[Start of section]

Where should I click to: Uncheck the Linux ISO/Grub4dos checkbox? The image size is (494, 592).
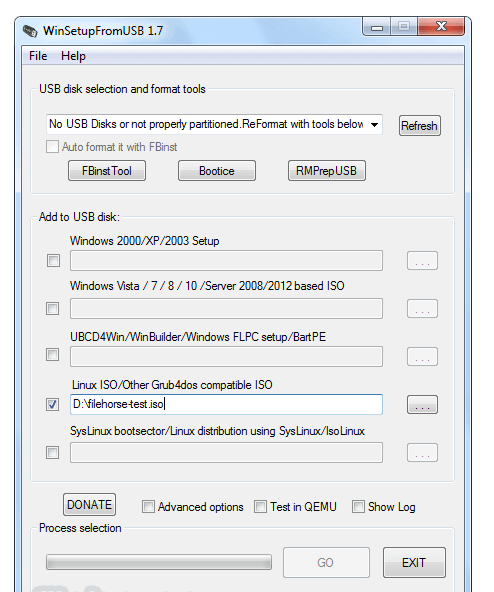pyautogui.click(x=52, y=404)
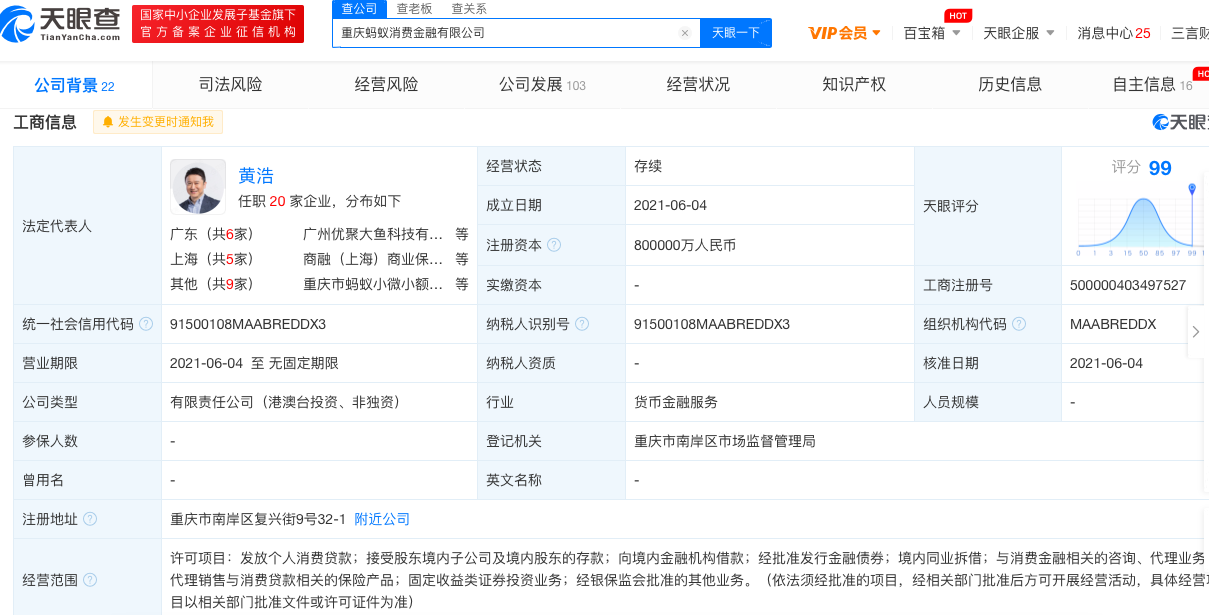
Task: Click help icon beside 纳税人识别号
Action: [x=582, y=324]
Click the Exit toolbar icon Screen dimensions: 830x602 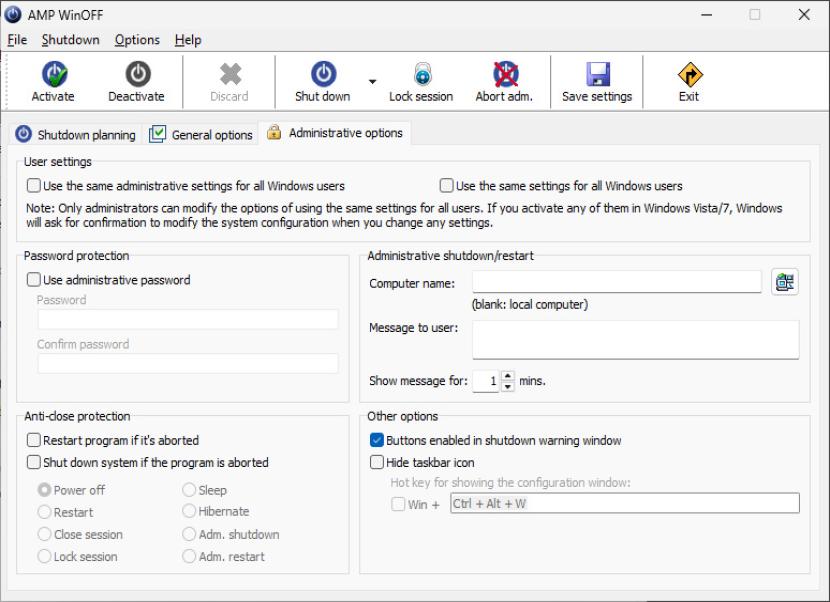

[End of section]

- **AIM OF THE TASK**
Leave every image out and retype the entries above word for word.

- **RESULT OF THIS EXERCISE**
Where should I click to: Uncheck the Linux ISO/Grub4dos checkbox? The image size is (494, 592).
pyautogui.click(x=52, y=404)
Task: Click help icon beside 纳税人识别号
Action: [x=582, y=324]
Click the Exit toolbar icon Screen dimensions: 830x602 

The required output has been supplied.